Por un lado, como Jesús cuando entró en el Templo de Jerusalén, me horrorizó la ocupación y la colonización de la ciudad ‘santa’ (?) por los parientes modernos de los que Jesús expulsó del templo de David: los mercaderes, adoradores del ‘becerro de oro’ (Éxodo, 32). Ante esto, a uno le dieron ganas, como a Jesús, de coger el látigo para limpiarla de mercaderes y de repetirles aquello de ‘Mi casa será llamada casa de oración, pero vosotros la habéis convertido en cueva de ladrones’ (Mateo 21,13).
Y, por otro lado, me impactó también la robusta e imponente muralla que rodea completamente la Ciudad-Estado del Vaticano y que no se la salta un gitano. Su trazado coincide con la primitiva, construida en el siglo IX, en parte, por el papa León IV. Tenía y tiene sólo 5 puertas de acceso al territorio vaticano, puertas férreamente custodiadas por los carabinieri y/o los guardias suizos y/o la seguridad privada.
Históricamente, las murallas prístinas fueron construidas para proteger y defender los primeros núcleos urbanos de los enemigos y de las epidemias. Por eso, en Las Partidas, Alfonso X El Sabio, definió la ‘ciudad’ como todo lugar cerrado con muros. Ahora bien, con el paso del tiempo, las murallas también adquirieron otras funciones: demostración de fuerza e independencia política; control del tráfico mercantil y de la fiscalidad sobre las mercancías: para este control, todo debía pasar por una sola puerta de la muralla; papel ornamental: las murallas hacen que las ciudades sean más nobles y bellas, etc. Sin embargo, con la llegada de la pólvora desde China, gracias a Marco Polo, las murallas perdieron su funcionalidad original. Hoy, las parientes modernas de las murallas —las «vallas», por ejemplo, en Ceuta y Melilla; y los «muros», por ejemplo, el demolido «muro de Berlín» o el inacabado muro entre México y EE UU— han encontrado una nueva funcionalidad: impedir o dificultar las migraciones de seres humanos entre países o territorios.

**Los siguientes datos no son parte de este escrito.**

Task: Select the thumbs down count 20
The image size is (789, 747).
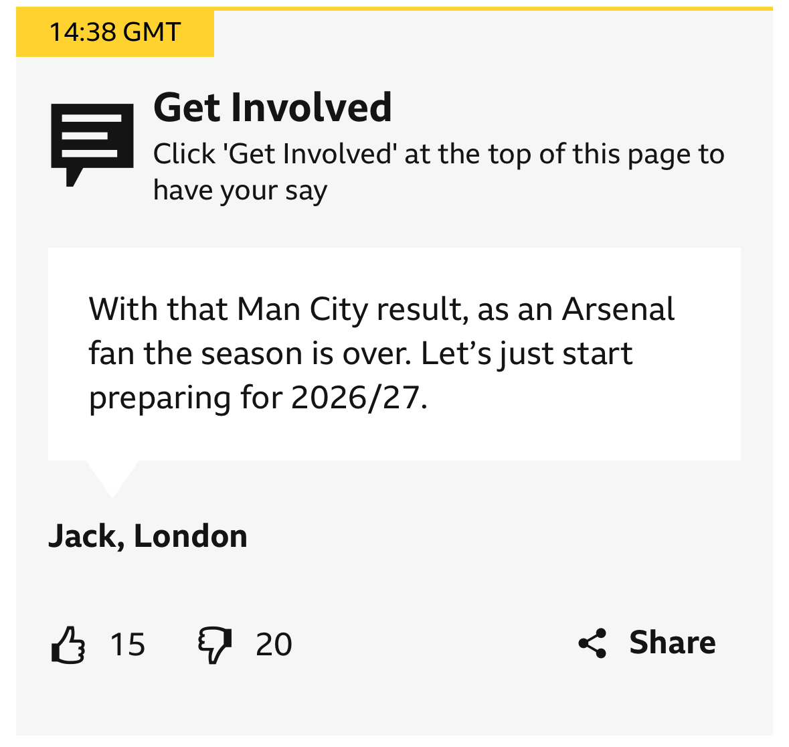Action: [274, 645]
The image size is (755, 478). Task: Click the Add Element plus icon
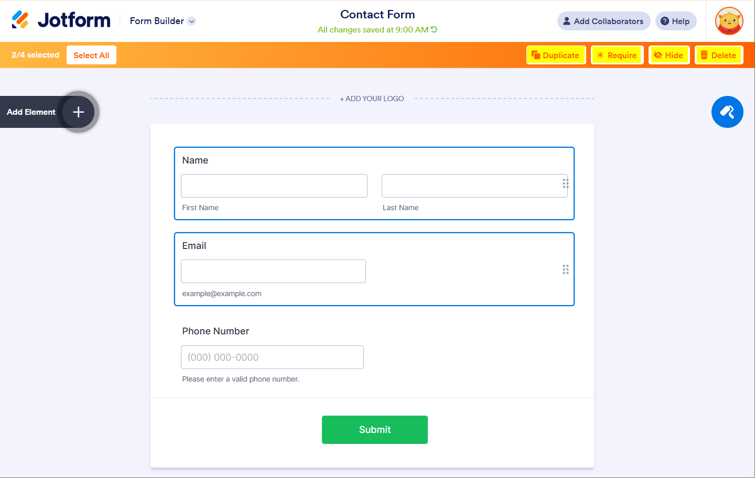(79, 112)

He puesto el acento sobre la muralla que rodea la Ciudad-Estado del Vaticano porque me impresionó. Pero, sobre todo, por las declaraciones del papa Francisco a Jordi Évole, el pasado 22 de marzo, para el programa Salvados (La Sexta). En una larga entrevista, el Francisco habló de lo divino y de lo humano, pero hizo hincapié, sobre todo, en el drama humano de los refugiados y de los migrantes. Unos y otros —aguijoneados por el por el hambre, las persecuciones, las guerras, la injusticia, la pobreza, la desesperación, etc. y también por una gran ilusión y una esperanza o fe ciega en una vida mejor— se ponen en movimiento, sin medir las consecuencias de una migración instintiva, vital, desordenada e ilegal. Y, por eso, puede decirse que, en general, salen de Málaga para entrar en Malagón, donde a muchos les espera la muerte, el sufrimiento, la explotación laboral y sexual, etc.

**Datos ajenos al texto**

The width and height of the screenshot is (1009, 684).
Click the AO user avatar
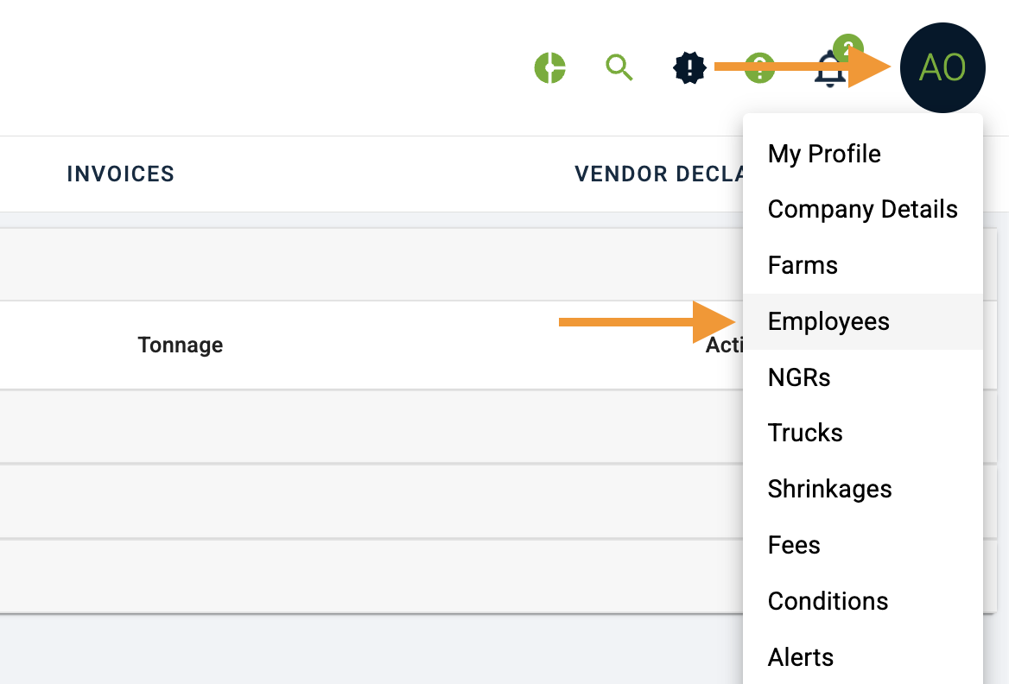pos(942,67)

En la parte central de la precitada entrevista Évole le mostró un trozo de concertina de las vallas de Ceuta y Melilla, que separan estas dos ciudades de Marruecos, e hizo referencia explícita al muro que Trump quiere seguir construyendo y rematar entre México y EE UU. Y también trajo a colación esos ‘muros naturales’ de los desiertos, de los ríos, de los mares, de las montañas y de los países-muralla. Este es el caso de Turquía y Marruecos, encargados de impedir, como auténticos mercenarios y a cambio de jugosas contraprestaciones crematísticas, que los emigrantes lleguen a Europa.
Ante estos hechos, el Francisco siente un gran dolor y echa la culpa al capitalismo y a esa madre envejecida y descastada que es Europa. Además, formula una «ley universal», según él, válida en el orden social y personal: «El que levanta un muro termina siendo prisionero del muro que levantó». Para evitar esta auto-prisión, propone la alternativa de «construir puentes», que permitan que los hombres puedan circular libremente y comunicarse.